▶ **Source information**
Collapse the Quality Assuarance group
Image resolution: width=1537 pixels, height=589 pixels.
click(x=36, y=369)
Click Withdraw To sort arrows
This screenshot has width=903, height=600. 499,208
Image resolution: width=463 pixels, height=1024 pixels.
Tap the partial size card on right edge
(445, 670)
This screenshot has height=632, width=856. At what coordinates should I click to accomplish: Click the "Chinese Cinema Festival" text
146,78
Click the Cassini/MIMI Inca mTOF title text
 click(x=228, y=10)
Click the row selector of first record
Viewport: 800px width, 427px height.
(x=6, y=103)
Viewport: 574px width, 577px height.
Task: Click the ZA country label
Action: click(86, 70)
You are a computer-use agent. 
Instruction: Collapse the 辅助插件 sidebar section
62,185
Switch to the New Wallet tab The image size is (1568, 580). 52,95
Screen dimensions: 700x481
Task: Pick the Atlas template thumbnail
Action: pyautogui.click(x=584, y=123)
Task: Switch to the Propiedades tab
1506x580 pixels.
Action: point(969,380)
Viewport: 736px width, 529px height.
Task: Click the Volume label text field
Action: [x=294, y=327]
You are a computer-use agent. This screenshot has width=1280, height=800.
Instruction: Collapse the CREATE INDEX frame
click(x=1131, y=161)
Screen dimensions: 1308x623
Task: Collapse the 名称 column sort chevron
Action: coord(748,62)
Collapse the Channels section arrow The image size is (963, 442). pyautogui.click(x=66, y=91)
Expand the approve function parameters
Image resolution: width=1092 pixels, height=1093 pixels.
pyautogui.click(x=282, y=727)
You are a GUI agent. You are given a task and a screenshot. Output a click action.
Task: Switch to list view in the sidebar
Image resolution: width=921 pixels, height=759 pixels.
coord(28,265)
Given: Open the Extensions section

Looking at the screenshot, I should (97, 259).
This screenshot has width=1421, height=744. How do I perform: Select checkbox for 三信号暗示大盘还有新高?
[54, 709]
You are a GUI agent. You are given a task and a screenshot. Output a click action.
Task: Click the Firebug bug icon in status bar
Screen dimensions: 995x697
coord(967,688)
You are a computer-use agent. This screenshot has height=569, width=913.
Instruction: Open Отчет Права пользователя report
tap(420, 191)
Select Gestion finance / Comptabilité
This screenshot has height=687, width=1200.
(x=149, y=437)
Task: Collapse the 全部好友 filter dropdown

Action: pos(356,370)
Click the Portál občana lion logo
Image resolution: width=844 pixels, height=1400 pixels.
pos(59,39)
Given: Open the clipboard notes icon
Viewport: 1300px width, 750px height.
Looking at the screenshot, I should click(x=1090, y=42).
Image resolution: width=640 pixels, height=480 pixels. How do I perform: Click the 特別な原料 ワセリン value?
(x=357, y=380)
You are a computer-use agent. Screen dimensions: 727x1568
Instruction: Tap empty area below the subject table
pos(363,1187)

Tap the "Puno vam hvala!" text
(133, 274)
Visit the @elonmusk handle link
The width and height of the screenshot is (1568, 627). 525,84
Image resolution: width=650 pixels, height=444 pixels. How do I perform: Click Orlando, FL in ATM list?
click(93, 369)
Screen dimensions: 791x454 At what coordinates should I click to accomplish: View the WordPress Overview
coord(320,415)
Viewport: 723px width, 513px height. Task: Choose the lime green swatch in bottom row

▶ **Prompt**
All of the material above should be repeated word for word.

▶ **Response**
Collapse the Quality Assuarance group
Image resolution: width=1537 pixels, height=589 pixels.
click(x=36, y=369)
Click Withdraw To sort arrows
This screenshot has width=903, height=600. 499,208
Image resolution: width=463 pixels, height=1024 pixels.
Tap the partial size card on right edge
(445, 670)
This screenshot has height=632, width=856. At what coordinates should I click to accomplish: Click the "Chinese Cinema Festival" text
146,78
Click the Cassini/MIMI Inca mTOF title text
 click(x=228, y=10)
Click the row selector of first record
Viewport: 800px width, 427px height.
(x=6, y=103)
Viewport: 574px width, 577px height.
Task: Click the ZA country label
Action: click(86, 70)
You are a computer-use agent. 
Instruction: Collapse the 辅助插件 sidebar section
62,185
Switch to the New Wallet tab The image size is (1568, 580). 52,95
Screen dimensions: 700x481
Task: Pick the Atlas template thumbnail
Action: pyautogui.click(x=584, y=123)
Task: Switch to the Propiedades tab
1506x580 pixels.
Action: point(969,380)
Viewport: 736px width, 529px height.
Task: Click the Volume label text field
Action: [x=294, y=327]
You are a computer-use agent. This screenshot has width=1280, height=800.
Instruction: Collapse the CREATE INDEX frame
click(x=1131, y=161)
Screen dimensions: 1308x623
Task: Collapse the 名称 column sort chevron
Action: coord(748,62)
Collapse the Channels section arrow The image size is (963, 442). pyautogui.click(x=66, y=91)
Expand the approve function parameters
Image resolution: width=1092 pixels, height=1093 pixels.
pyautogui.click(x=282, y=727)
You are a GUI agent. You are given a task and a screenshot. Output a click action.
Task: Switch to list view in the sidebar
Image resolution: width=921 pixels, height=759 pixels.
coord(28,265)
Given: Open the Extensions section

Looking at the screenshot, I should (97, 259).
This screenshot has width=1421, height=744. How do I perform: Select checkbox for 三信号暗示大盘还有新高?
[54, 709]
You are a GUI agent. You are given a task and a screenshot. Output a click action.
Task: Click the Firebug bug icon in status bar
Screen dimensions: 995x697
coord(967,688)
You are a computer-use agent. This screenshot has height=569, width=913.
Instruction: Open Отчет Права пользователя report
tap(420, 191)
Select Gestion finance / Comptabilité
This screenshot has height=687, width=1200.
(x=149, y=437)
Task: Collapse the 全部好友 filter dropdown

Action: pos(356,370)
Click the Portál občana lion logo
Image resolution: width=844 pixels, height=1400 pixels.
pos(59,39)
Given: Open the clipboard notes icon
Viewport: 1300px width, 750px height.
Looking at the screenshot, I should click(x=1090, y=42).
Image resolution: width=640 pixels, height=480 pixels. How do I perform: Click the 特別な原料 ワセリン value?
(x=357, y=380)
You are a computer-use agent. Screen dimensions: 727x1568
Instruction: Tap empty area below the subject table
pos(363,1187)

Tap the "Puno vam hvala!" text
(133, 274)
Visit the @elonmusk handle link
The width and height of the screenshot is (1568, 627). 525,84
Image resolution: width=650 pixels, height=444 pixels. How do I perform: Click Orlando, FL in ATM list?
click(93, 369)
Screen dimensions: 791x454 At what coordinates should I click to accomplish: View the WordPress Overview
coord(320,415)
Viewport: 723px width, 513px height. Task: Choose the lime green swatch in bottom row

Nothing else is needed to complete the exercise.